10-7-2019 < SGT Report 26 755 words
 

by Chris Vermeulen, Silver Doctors:



We have been focused on the upside price move in Gold and Precious Metals, we’ve been engaged in multiple private conversations with members and friends about the potential for a renewed debt crisis between now and the end of 2020.


This research post should help to put some perspective into what we believe the next 16+ months of trading and what the US economy should look like for our followers.


First, we want to talk about one of our most favorite topics of the past 24+ months – the “capital shift” phenomenon.  We first identified this facet of global economic dynamics back in 2015 or so.

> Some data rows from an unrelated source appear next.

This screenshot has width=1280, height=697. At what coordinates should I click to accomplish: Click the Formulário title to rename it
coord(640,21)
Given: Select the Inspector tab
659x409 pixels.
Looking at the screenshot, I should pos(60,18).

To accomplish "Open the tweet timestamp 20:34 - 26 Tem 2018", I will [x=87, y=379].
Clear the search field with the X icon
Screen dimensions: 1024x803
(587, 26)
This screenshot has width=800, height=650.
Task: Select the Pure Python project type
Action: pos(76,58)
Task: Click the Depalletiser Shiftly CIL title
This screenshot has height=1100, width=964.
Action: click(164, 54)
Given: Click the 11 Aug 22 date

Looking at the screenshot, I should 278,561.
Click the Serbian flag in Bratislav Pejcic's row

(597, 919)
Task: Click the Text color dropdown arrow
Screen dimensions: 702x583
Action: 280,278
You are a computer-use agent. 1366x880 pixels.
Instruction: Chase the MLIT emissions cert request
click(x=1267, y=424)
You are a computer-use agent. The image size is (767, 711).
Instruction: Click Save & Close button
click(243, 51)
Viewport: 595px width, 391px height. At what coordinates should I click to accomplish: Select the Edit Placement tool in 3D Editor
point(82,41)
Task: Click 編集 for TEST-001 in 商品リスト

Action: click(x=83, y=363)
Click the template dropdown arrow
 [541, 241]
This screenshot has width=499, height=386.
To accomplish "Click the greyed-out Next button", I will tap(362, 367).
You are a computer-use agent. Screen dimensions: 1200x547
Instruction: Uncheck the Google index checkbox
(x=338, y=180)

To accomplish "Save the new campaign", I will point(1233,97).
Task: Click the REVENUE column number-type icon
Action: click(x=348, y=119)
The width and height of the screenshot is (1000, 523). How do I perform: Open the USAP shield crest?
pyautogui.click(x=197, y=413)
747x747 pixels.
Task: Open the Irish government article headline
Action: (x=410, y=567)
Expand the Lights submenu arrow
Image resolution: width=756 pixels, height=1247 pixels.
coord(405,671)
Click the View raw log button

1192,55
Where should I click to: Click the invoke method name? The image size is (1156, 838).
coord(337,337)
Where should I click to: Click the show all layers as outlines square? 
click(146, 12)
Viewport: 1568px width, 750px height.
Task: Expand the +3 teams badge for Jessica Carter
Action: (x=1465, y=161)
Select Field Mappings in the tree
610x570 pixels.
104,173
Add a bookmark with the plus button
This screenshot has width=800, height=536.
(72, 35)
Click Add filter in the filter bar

As the global economy shifts focus on risks and opportunities, capital shifts with these expectations and moves away from risks and into investments that are seen as opportunistic and safer.  This dynamic is still very much at play within the global markets.


Second, we want to discuss global Central Banks and their attempts to spark growth after the 2008-09 credit crisis event.  Even though Global Central banks have continued to spark some type of fundamental economic growth over the past 9+ years, these QE activities have also produced a very high level of debt arising from extended government spending, consumer spending and lack of real savings initiatives.  While governments and central banks were chasing the “gold ring” of inflation, they lost focus on the fundamental elements of the economy which are debt levels, price valuation levels and future operational capabilities with regards to debt vs. income.


Recently, the Bank of International Settlements (BIS) issues a scathing annual report suggesting the global Central Banks have been negligent in properly managing debt levels, QE functions, and fundamental economic policies in an attempt to continually chase growth and inflation. BIS Review by Bloomberg.


Third, Gold and precious metals have started to rally from levels near historical low points.  This increased upside price activity is a very clear sign that FEAR and GREED have re-entered the global markets and that global investors/traders are starting to react to unknown and unseen potential risk factors.  Are they reacting to future trade issues, future debt issues, future growth issues??  What is it?


The reality is, we never really know until the event is complete as the hind site is 20/20. What really matters is understanding that this type of money flow is happening and that we have a way to track and forecast these levels of fear and greed.


The gold chart below shows our expected price of gold forecast from October of 2018. As you can see, we identified the bottom and rally, then the more recent bottom in April/May, and today we are experiencing the extended rally (fear/greed) driven rally.


Not only can we accurately forecast gold long term moves but we can also pinpoint short term bottoms and tops using our intraday cycle and fear/greed tools as shown here.



Forth, the breakout economy in the world, the US, is not something that happened by chance.  After the 2008-09 global economic crisis, the US entered a period of extended QE throughout President Obama’s term.  The US QE functions didn’t really end until just before the 2016 Presidential Elections.  Thus, from roughly 2009 till 2015, the US was engaging in some form of QE measures which supported the global Central Banks by allowing for cheap US Dollars.  The continued US QE efforts allowed foreign nations, governments, and enterprises to take advantage of a very unique extended cheap US Dollar event that has now GONE AWAY.


It is our belief that this fundamental change in the US Federal Reserve, wanting to attempt to normalize rates, while President Trump’s attempt to restructure and settle more suitable trade deals with China, Europe, Mexico, Canada, and others has disrupted the apple cart – so to say.


The easy access to the US Dollar is gone.  Easy trade and special deals for China and others are gone.  The US economy is strengthening because of fundamental economic strength – size, capabilities, pricing valuations and the attraction of foreign capital investments.